Infatti, l'allegato A al d.P.R. 26 ottobre 1972, n. 634 (nuova legge di registro) non contempla più, specificamente, le convenzioni ed i concordati tra i creditori ed il loro debitore stipulati tanto prima che dopo la dichiarazione di fallimento e contenenti obbligazioni di somme né le cessioni volontarie di beni fatte dal debitore alla massa dei creditori per la vendita, ma riconduce tali due ipotesi, rispettivamente con gli artt. 9 e 10, sotto i concetti più generali di "atti aventi per oggetto prestazioni a contenuto patrimoniale" assoggettati alla tassa proporzionale dell'1,50% e "di contratti preliminari di ogni specie" assoggettati alla tassa fissa di lire 2.000.
Né, d'altra parte, può ravvisarsi parità di situazione dal lato sostanziale, in quanto, come ha dedotto l'Avvocatura generale dello Stato, mentre la cessione dei beni quasi sempre porta alla cessazione dell'impresa, l'altra forma di concordato ne permette la continuazione.
Al che si può aggiungere che ben diverse possono essere, caso per caso, le cause e gli aspetti dello stato di insolvenza, cosicché il fatto stesso che un debitore abbia potuto reperire i mezzi ed ottenere le garanzie necessarie a rendere accettabile l'obbligazione di un adempimento, sia pure parziale, sta a dimostrare una capacità contributiva ben diversa da quella di altro debitore che, per ottenere lo stesso scopo, debba cedere ogni suo avere.

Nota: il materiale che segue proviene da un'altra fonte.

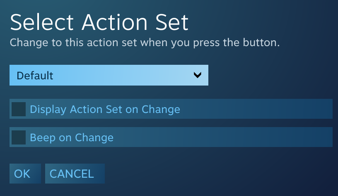Viewport: 338px width, 196px height.
Task: Click the middle of the Default dropdown field
Action: [x=109, y=75]
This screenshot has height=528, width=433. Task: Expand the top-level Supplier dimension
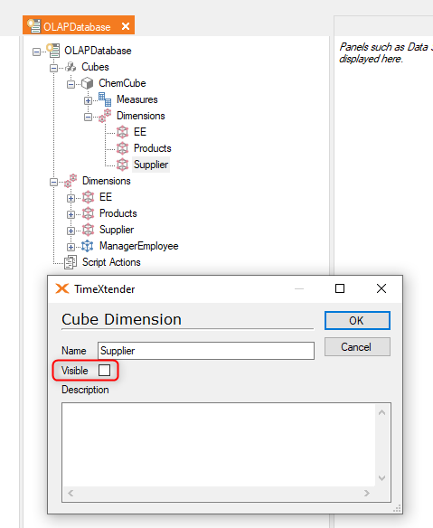[x=71, y=231]
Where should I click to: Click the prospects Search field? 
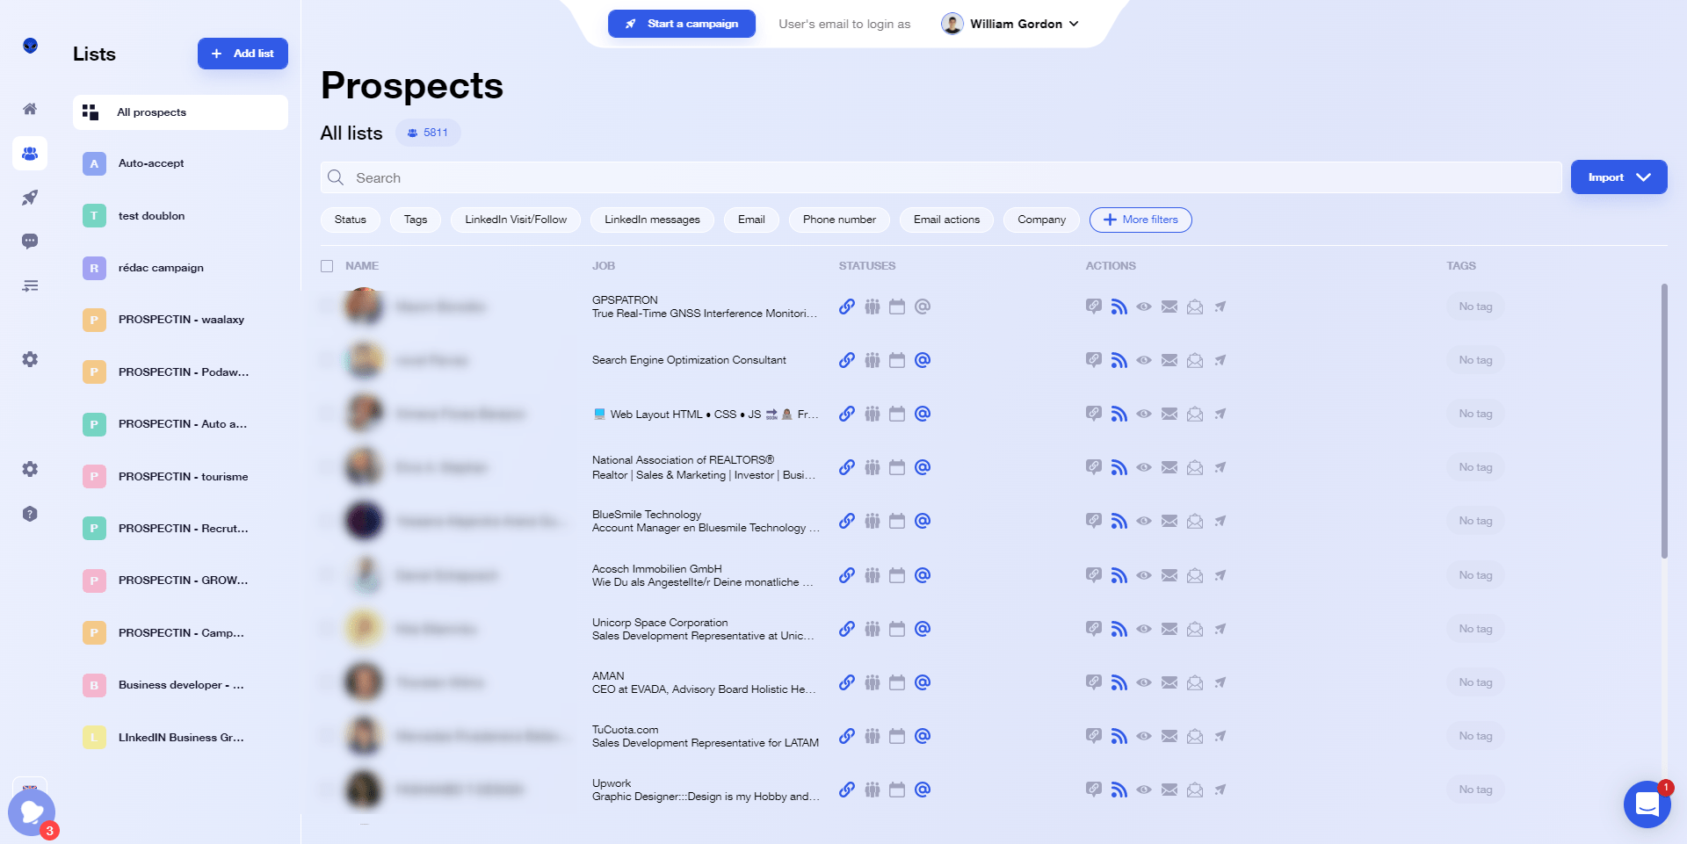pos(940,177)
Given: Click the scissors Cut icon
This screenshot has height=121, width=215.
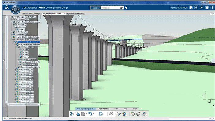Looking at the screenshot, I should point(72,114).
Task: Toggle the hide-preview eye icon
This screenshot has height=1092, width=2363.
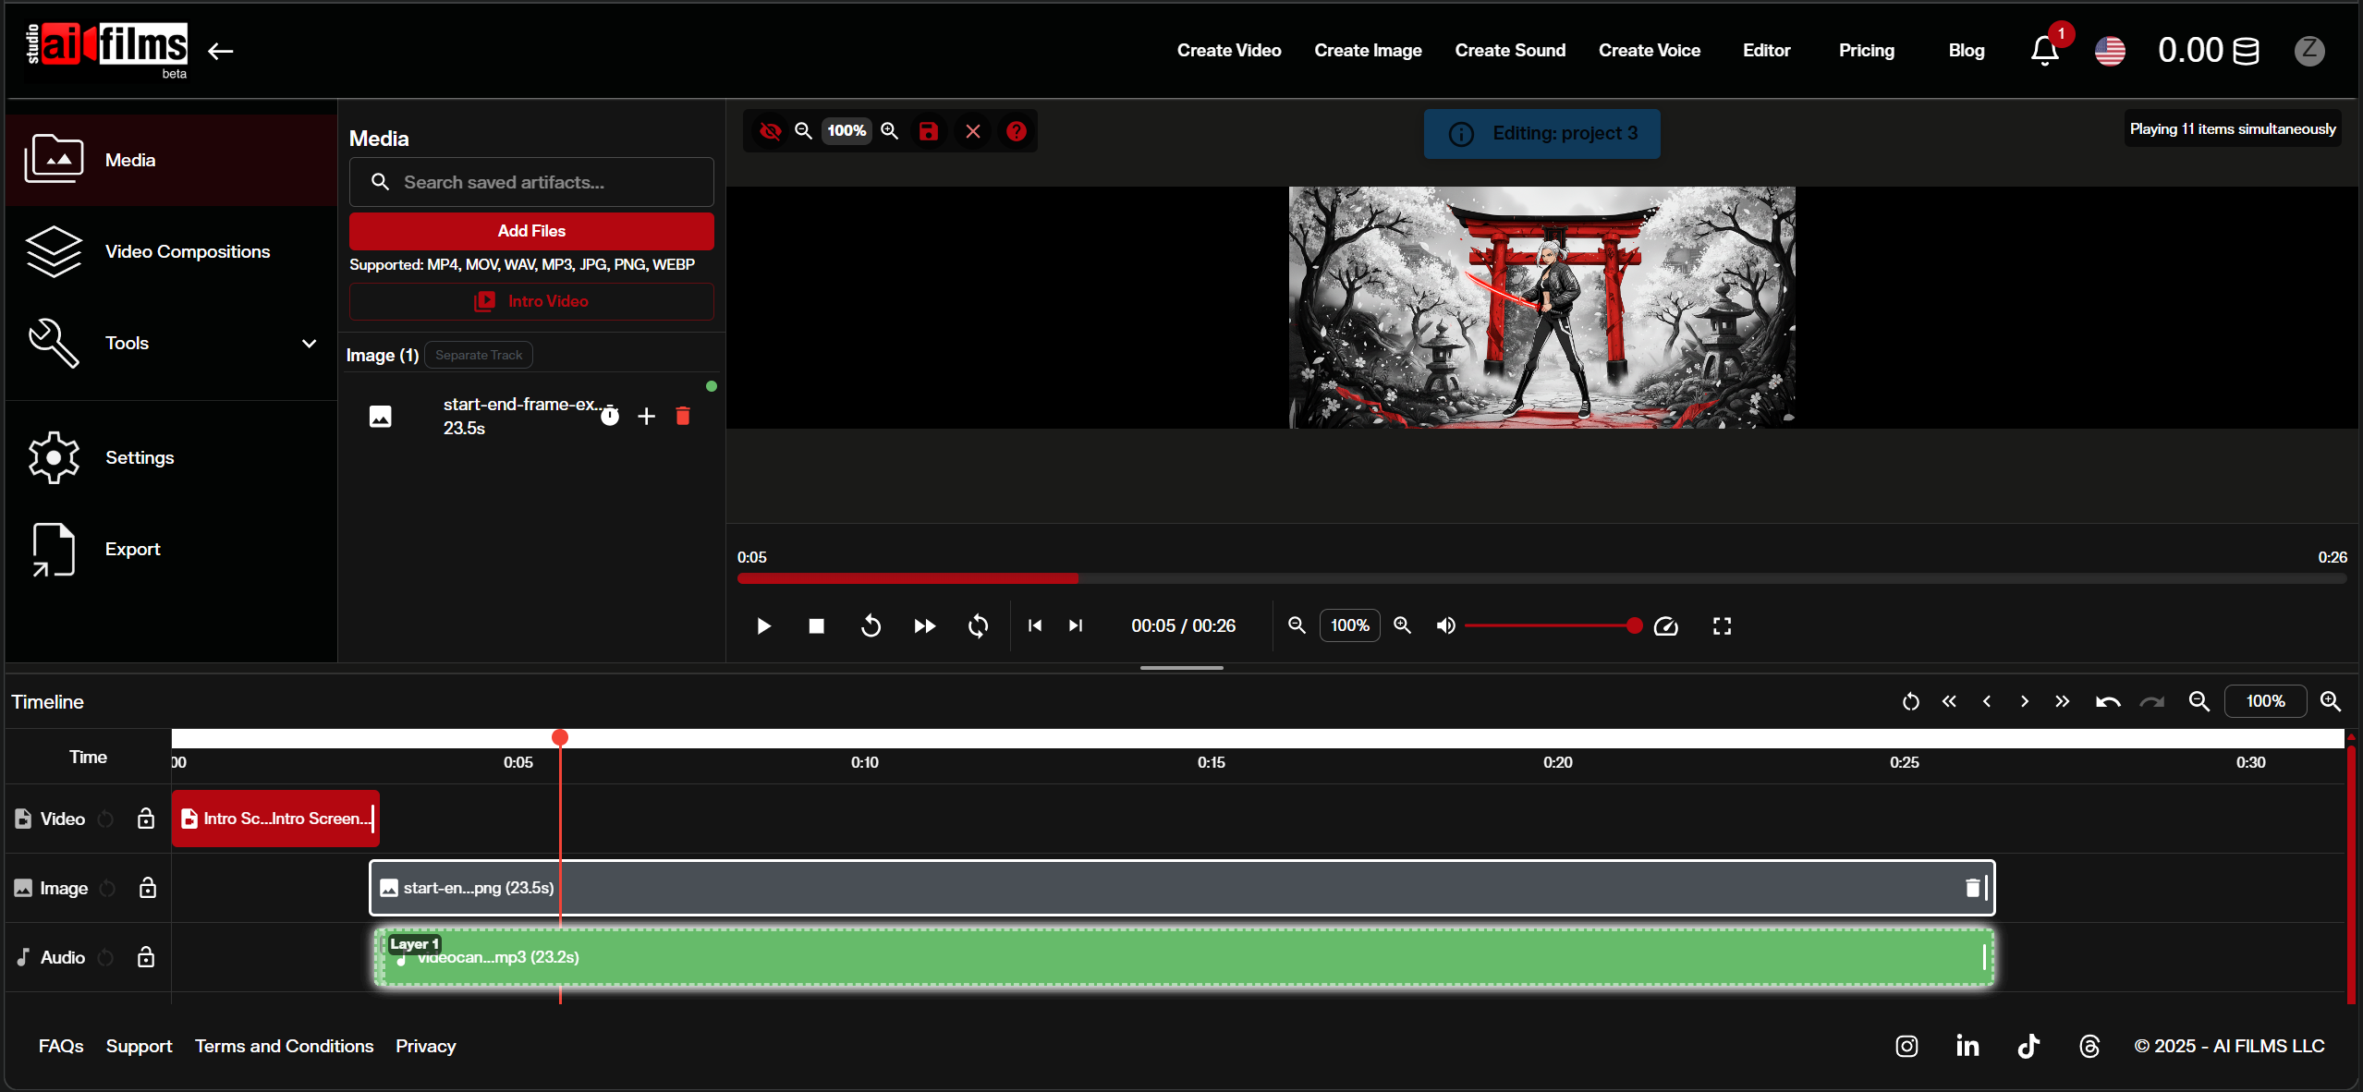Action: (x=770, y=131)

Da quanto precede risulta, altresì, che non può neppure ravvisarsi violazione del principio di eguaglianza.
PER QUESTI MOTIVI
LA CORTE COSTITUZIONALE
dichiara non fondata la questione di legittimità costituzionale dell'art. 32 dell'allegato A (parte I) al r.d. 30 dicembre 1923, n. 3269 (legge di registro), sollevata in riferimento agli artt. 3 e 53 della Costituzione dalla Corte di appello di Milano con l'ordinanza di cui in epigrafe.
Così deciso in Roma, nella sede della Corte costituzionale, Palazzo della Consulta, l'8 luglio 1975.
Francesco Paolo BONIFACIO - Luigi OGGIONI - Angelo DE MARCO - Ercole ROCCHETTI - Enzo CAPALOZZA - Vincenzo Michele TRIMARCHI - Vezio CRISAFULLI - Paolo ROSSI - Leonetto AMADEI - Edoardo VOLTERRA - Guido ASTUTI - Michele ROSSANO.
Arduino SALUSTRI - Cancelliere
Depositata in cancelleria il 15 luglio 1975.